Monumento aos Heróis Aterrorizados

A série é dedicada à “memória de todos os que sofreram e se sacrificaram”, só que este monumento se revelou estranho. Em vez de heróis que fizeram grandes sacrifícios, nós, com raras (e únicas) exceções, deixamos as pessoas intimidadas pelo regime. Em vez dos comandantes que tentaram com todas as suas forças minimizar as perdas, eles enviaram pessoas para o massacre. Relembrando o general que, com seu exemplo pessoal, inspirou os "gatos do telhado" a trabalhar, o síndico Valery Starodumov afirma: "As ordens não funcionaram lá, o único princípio aplicado foi" faça o que eu faço ". Não é como o que foi mostrado na série.

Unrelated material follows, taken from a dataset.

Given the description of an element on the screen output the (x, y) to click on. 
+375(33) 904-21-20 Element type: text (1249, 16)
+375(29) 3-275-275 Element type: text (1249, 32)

É irônico que mesmo nos créditos, afirmando ser absolutamente documentais, os criadores tenham perdido o típico mito de Chernobyl sobre a "ponte da morte". Não é fácil verificar algumas das afirmações "verdadeiras" do final, mas, de acordo com testemunhas oculares, os residentes de Pripyat assistiram ao acidente apenas de suas varandas, e naquela época árvores altas cresciam ao redor da ponte, o que bloqueava a visão. Isso não nega o fato de que uma grande dose de radiação caiu na ponte, razão pela qual ainda "fonites". No entanto, as palavras em voz alta sobre "nenhum dos que assistiram da ponte sobreviveu", na verdade, acabou sendo o mesmo falso agito dramático, como um saco de pedra do lado de fora da janela da ala de um bombeiro moribundo.

A HBO lançou um thriller atmosférico e verdadeiro sobre o quão terrível é um desastre nuclear em princípio … e uma história muito medíocre sobre um cataclismo específico, suas vítimas e heróis. Esta é uma grande obra de arte com decorações impressionantes, mas contém um conjunto quase completo de estereótipos e histórias de terror de Chernobyl sobre a URSS. Os criadores têm algo a respeitar, e pode-se dizer “obrigado” a eles se a exibição encorajar os espectadores a procurar materiais verdadeiros sobre o assunto, e não acreditar cegamente no que é mostrado na tela. Mas devido à atenção aos detalhes, Chernobyl é muito fácil de ganhar a confiança do espectador. E como você sabe, a mentira mais perigosa e convincente é a verdade sutilmente distorcida.